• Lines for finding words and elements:
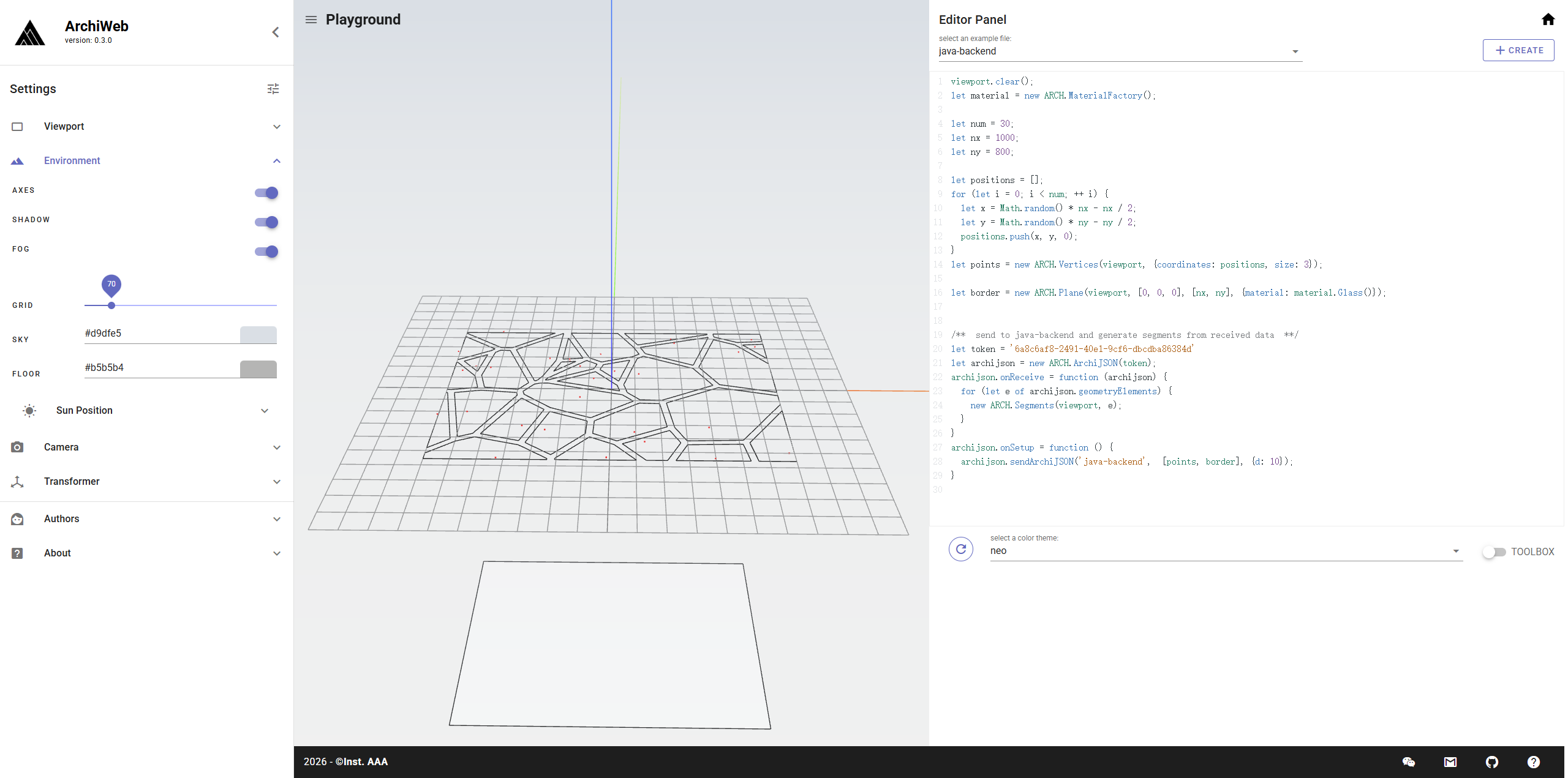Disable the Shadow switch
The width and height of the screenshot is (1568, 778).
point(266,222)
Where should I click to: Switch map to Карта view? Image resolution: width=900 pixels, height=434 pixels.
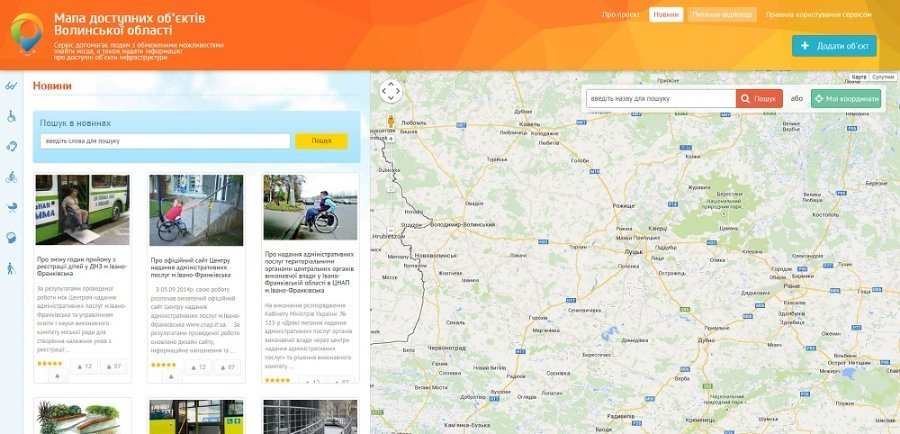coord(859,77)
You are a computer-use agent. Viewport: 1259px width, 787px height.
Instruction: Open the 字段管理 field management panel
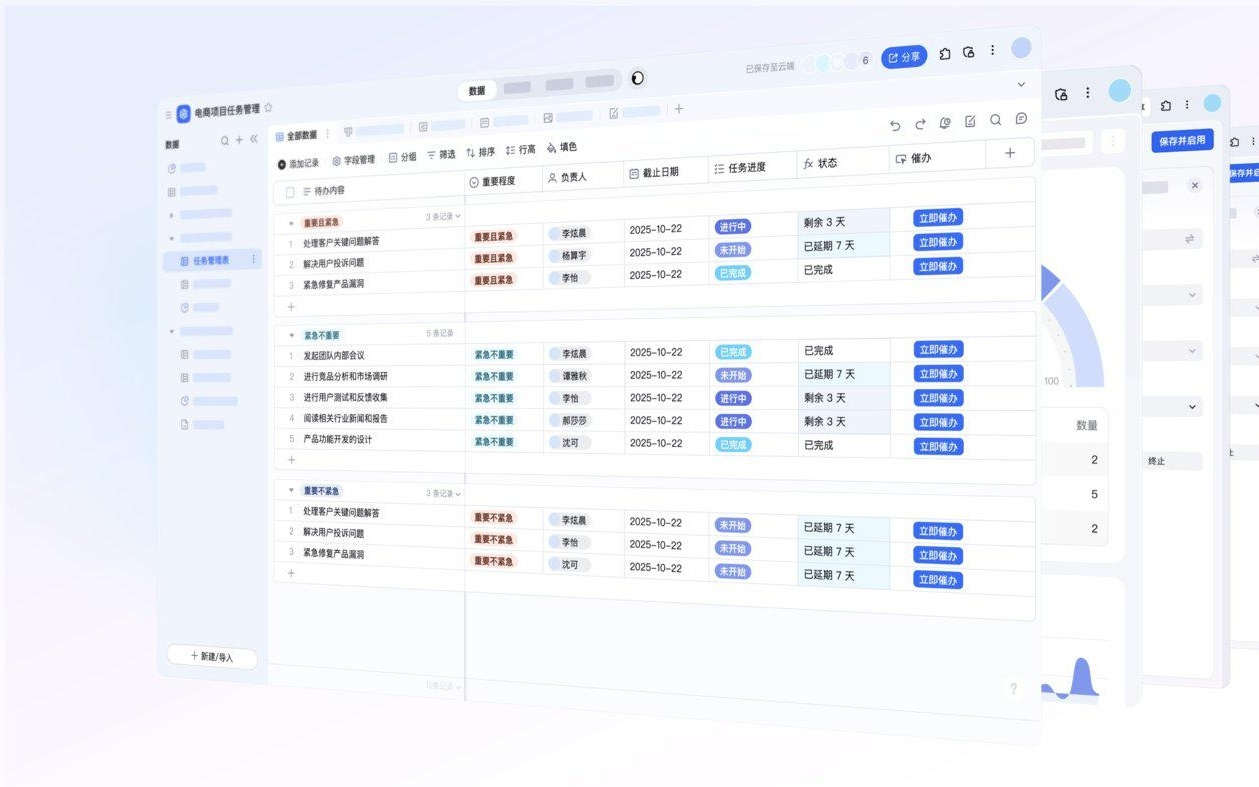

• WORK TO DO: Change "Instruction" to "Task" throughout the lines above and leave everything else as it is. Don't include the pictures in your answer.

• RESPONSE FOR THIS EXERCISE:
Disable the Shadow switch
The width and height of the screenshot is (1568, 778).
point(266,222)
Where should I click to: Switch map to Карта view? Image resolution: width=900 pixels, height=434 pixels.
coord(859,77)
You are a computer-use agent. Viewport: 1259px width, 787px height.
Task: Open the 字段管理 field management panel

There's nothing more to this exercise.